Case 3: Discharges on a structure¶

What's the propagated uncertainty? *How large will be the discharge?*

In this project, you have chosen to work on the uncertainty of water depths ($h$) and water velocities ($u$) on top of a hydraulic structure to estimate the discharge. You have observations from physical experiments of waves impacting a breakwater during a wave storm scaled up to prototype scale. You can further read on the dataset here. Remember that the discharge can be computed as

$$ q = u S $$

where $S$ is the section the flow crosses. Thus, assuming a discharge width of 1m, we can simplify the previous equation as

$$ q = u h $$

The goal of this project is:

  1. Choose a reasonable distribution function for $d$ and $h$.
  2. Fit the chosen distributions to the observations of $d$ and $h$.
  3. Assuming $d$ and $h$ are independent, propagate their distributions to obtain the distribution of $q$.
  4. Analyze the distribution of $q$.

Importing packages¶

In [ ]:
import numpy as np
import matplotlib.pyplot as plt

from scipy import stats 
from math import ceil, trunc

plt.rcParams.update({'font.size': 14})

1. Explore the data¶

First step in the analysis is exploring the data, visually and through its statistics.

In [ ]:
# Import
h, u = np.genfromtxt('dataset_hu.csv', delimiter=",", unpack=True, skip_header=True)

# plot time series
fig, ax = plt.subplots(2, 1, figsize=(10, 7), layout = 'constrained')
ax[0].plot(h,'k')
ax[0].set_xlabel('Time')
ax[0].set_ylabel('Water depth, h (m)')
ax[0].grid()

ax[1].plot(u,'k')
ax[1].set_xlabel('Time')
ax[1].set_ylabel('Water velocity, u (m/s)')
ax[1].grid()
In [ ]:
# Statistics for h

print(stats.describe(h))
In [ ]:
# Statistics for u

print(stats.describe(u))

Task 1:

Describe the data based on the previous statistics:

  • Which variable presents a higher variability?
  • What does the skewness coefficient means?
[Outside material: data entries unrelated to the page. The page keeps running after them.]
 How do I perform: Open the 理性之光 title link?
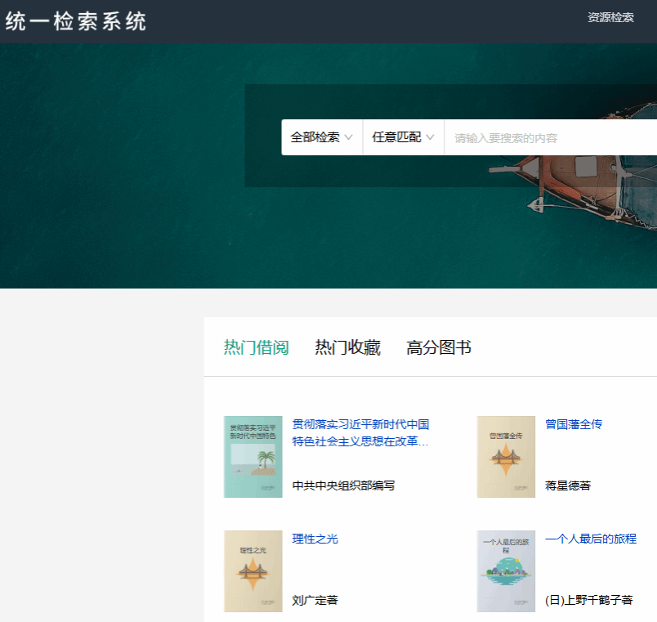click(x=315, y=539)
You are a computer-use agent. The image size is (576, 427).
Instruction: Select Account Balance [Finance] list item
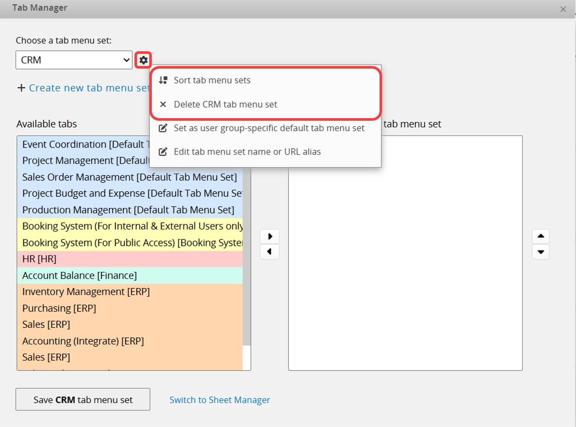pyautogui.click(x=79, y=276)
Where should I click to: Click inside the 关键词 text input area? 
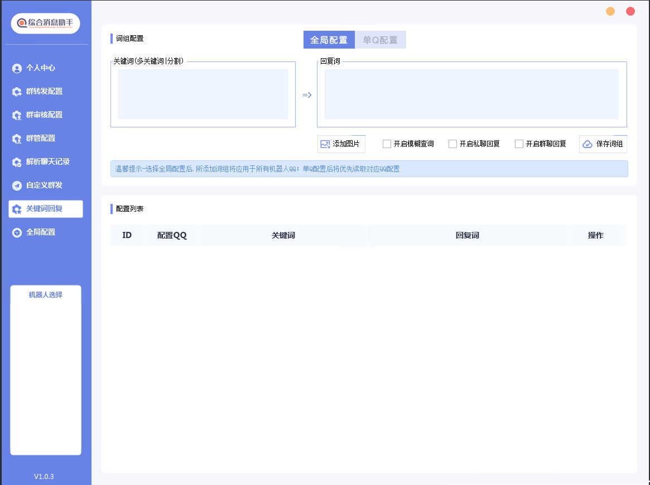[203, 94]
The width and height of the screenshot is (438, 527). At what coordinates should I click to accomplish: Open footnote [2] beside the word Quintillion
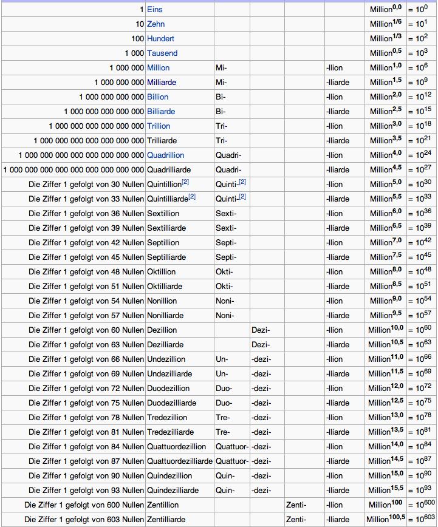(x=185, y=182)
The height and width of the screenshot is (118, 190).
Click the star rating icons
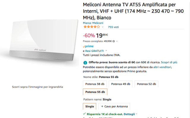click(x=92, y=27)
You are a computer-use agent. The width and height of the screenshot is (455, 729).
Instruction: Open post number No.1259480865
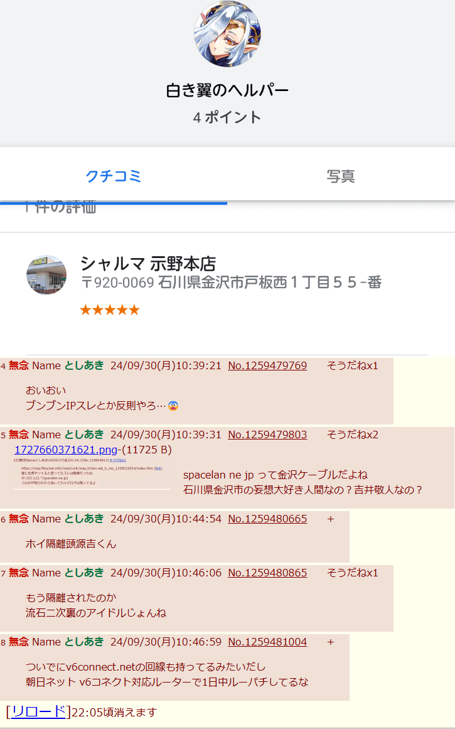pos(267,573)
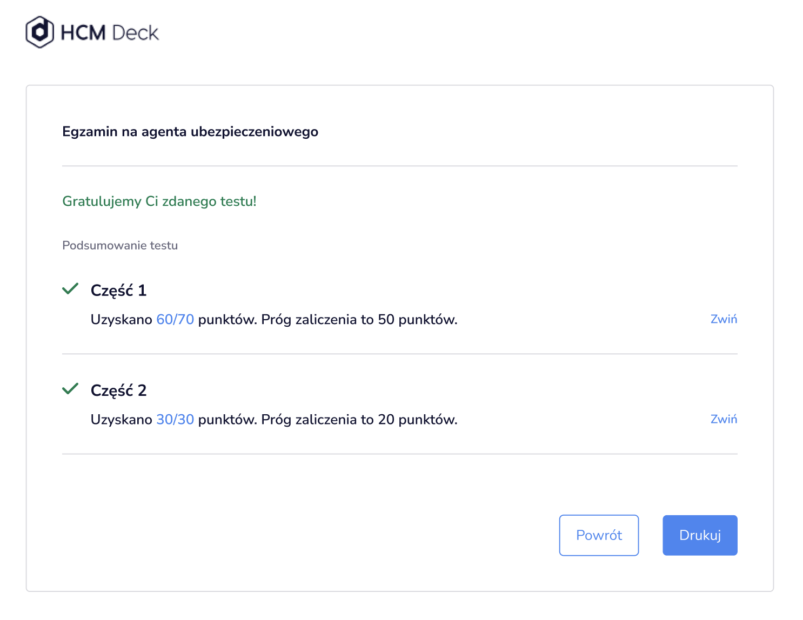The image size is (803, 620).
Task: Click the grey Deck word in logo
Action: (136, 33)
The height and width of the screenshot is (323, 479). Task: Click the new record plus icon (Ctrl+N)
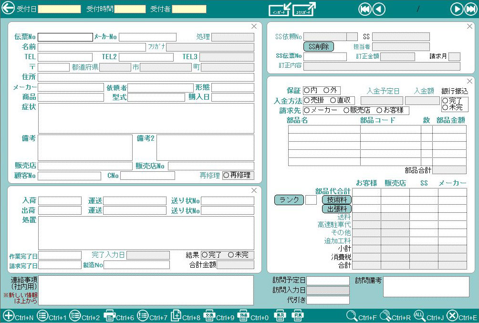click(9, 316)
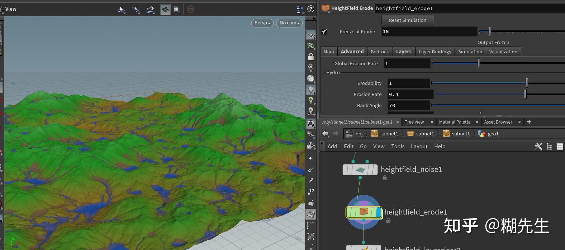Open the Persp view dropdown

(262, 23)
Which kind of distribution functions should we consider to fit them?

    • 2. Empirical distribution functions¶

    Now, we are going to compute and plot the empirical PDF and CDF for each variable. Note that you have the pseudo-code for the empirical CDF in the reader.

    Task 2:

    Define a function to compute the empirical CDF.

    In [ ]:
    def ecdf(YOUR_INPUT:
    #Your code
    return YOUR_OUTPUT
    In [ ]:
    #Your plot

    Task 3:

    Based on the results of Task 1 and the empirical PDF and CDF, select one distribution to fit to each variable. For $h$, select between Uniform or Gaussian distribution, while for $u$ choose between Exponential or Gumbel.

    3. Fitting a distribution¶

    Task 4:

    Fit the selected distributions to the observations using MLE.
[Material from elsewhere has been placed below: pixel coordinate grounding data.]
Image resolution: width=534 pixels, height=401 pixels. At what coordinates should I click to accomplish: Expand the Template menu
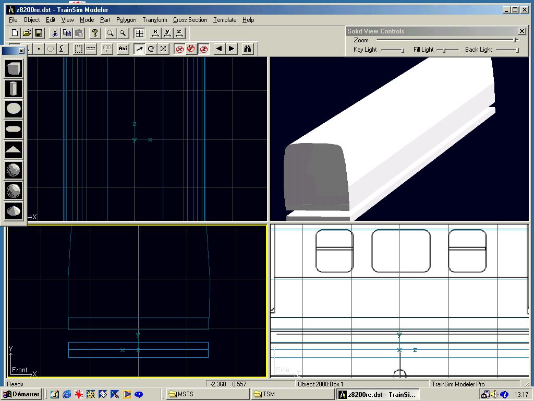(225, 20)
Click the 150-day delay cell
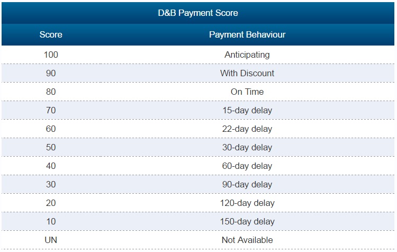 247,221
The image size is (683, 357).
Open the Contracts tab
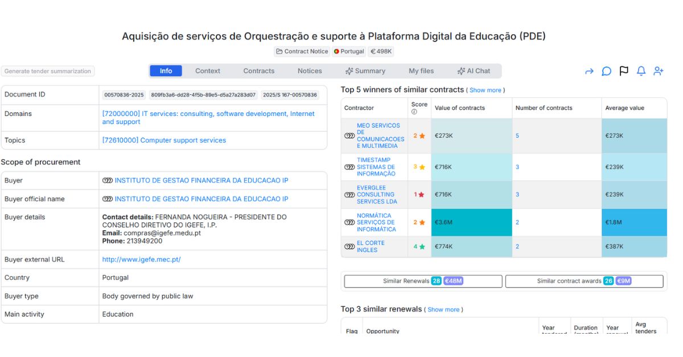[258, 71]
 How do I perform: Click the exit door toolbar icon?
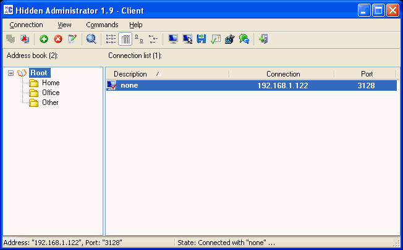pyautogui.click(x=263, y=39)
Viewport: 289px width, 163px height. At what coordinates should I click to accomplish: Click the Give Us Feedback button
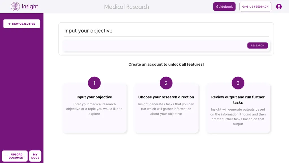pyautogui.click(x=255, y=7)
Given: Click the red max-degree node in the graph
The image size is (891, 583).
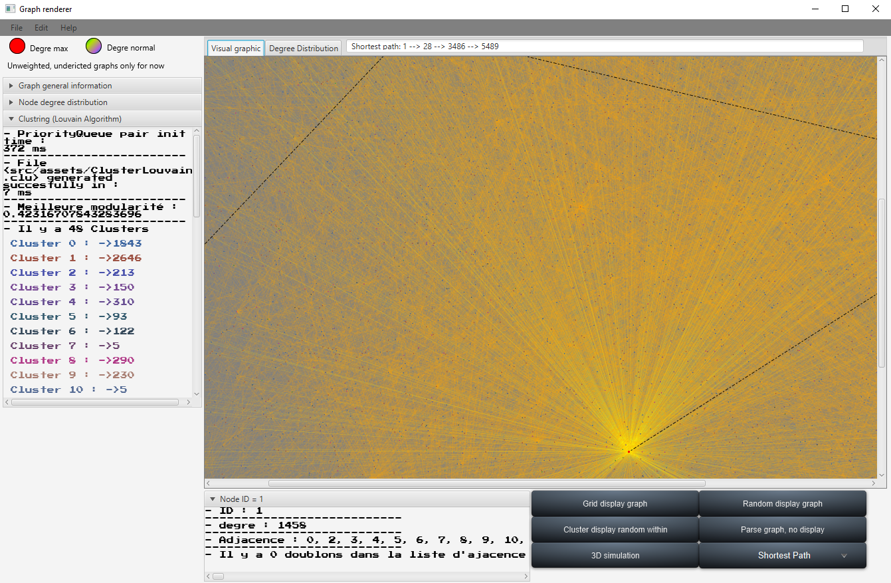Looking at the screenshot, I should coord(629,451).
    Hint: Use Scipy built in functions (watch out with the parameters definition!).

    In [ ]:
    #Your code here

    4. Assessing goodness of fit¶

    Task 5:

    Assess the goodness of fit of the selected distribution using:

  • One graphical method: QQplot or Logscale. Choose one.
  • Kolmogorov-Smirnov test.

    • Hint: You have Kolmogorov-Smirnov test implemented in Scipy.

    In [ ]:
    #Your code here

    Task 6:

    Interpret the results of the GOF techniques. How does the selected parametric distribution perform?
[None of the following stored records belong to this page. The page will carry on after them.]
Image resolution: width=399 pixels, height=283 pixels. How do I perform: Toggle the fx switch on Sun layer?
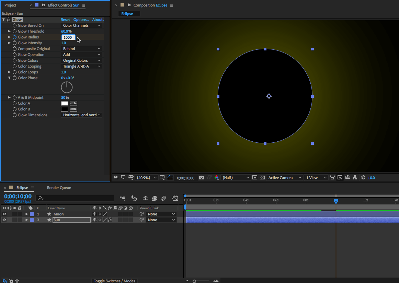pyautogui.click(x=110, y=220)

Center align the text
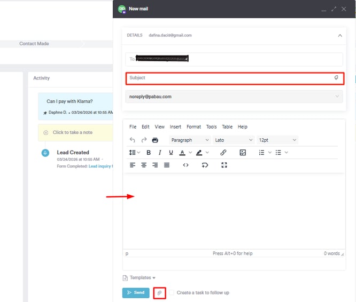click(144, 165)
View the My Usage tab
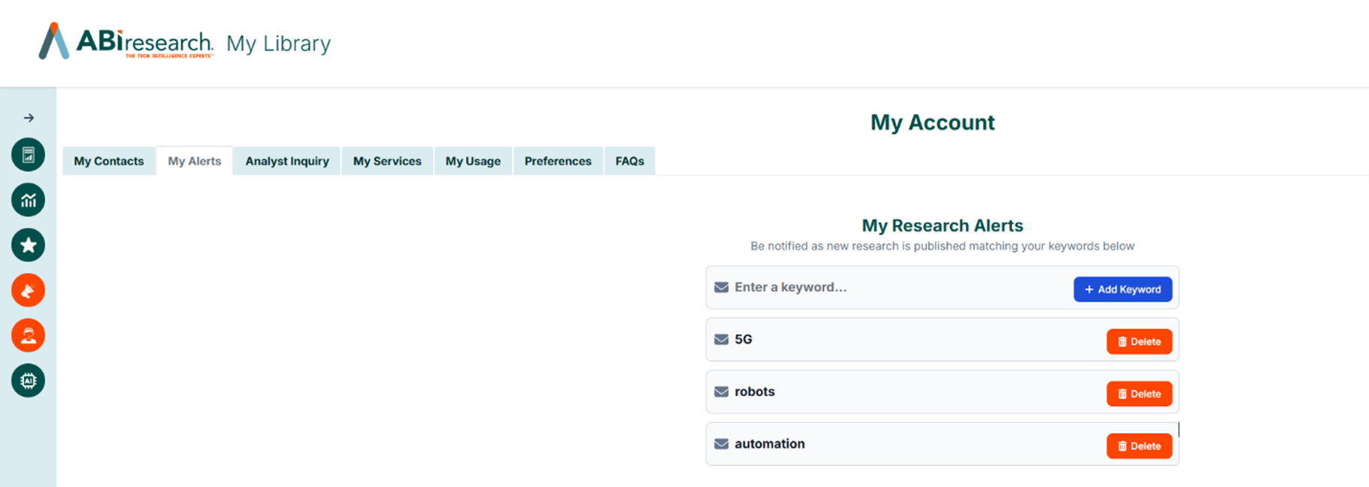1369x487 pixels. click(473, 161)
    5. Propagating the uncertainty¶

    Using the fitted distributions, we are going to propagate the uncertainty from $h$ and $u$ to $q$ assuming that $h$ and $u$ are independent.

    Task 7:

    1. Draw 10,000 random samples from the fitted distribution functions for $h$ and $u$.

    2. Compute $q$ for each pair of samples.

    3. Compute $q$ for the observations.

    4. Plot the PDF and exceedance curve in logscale of $q$ computed using both the simulations and the observations.

    In [ ]:
    # Here, the solution is shown for the Lognormal distribution

# Draw random samples
rs_h = #Your code here
rs_u = #Your code here

#Compute Fh
rs_q = #Your code here

#repeat for observations
q = #Your code here

#plot the PDF and the CDF

    Task 8:

    Interpret the figures above, answering the following questions:

    • Are there differences between the two computed distributions for $q$?
    • What are the advantages and disadvantages of using the simulations?

    If you run the code in the cell below, you will obtain a scatter plot of both variables. Explore the relationship between both variables and answer the following questions:

    Task 9:

    1. Observe the plot below. What differences do you observe between the generated samples and the observations?

    2. Compute the correlation between $h$ and $u$ for the samples and for the observartions. Are there differences?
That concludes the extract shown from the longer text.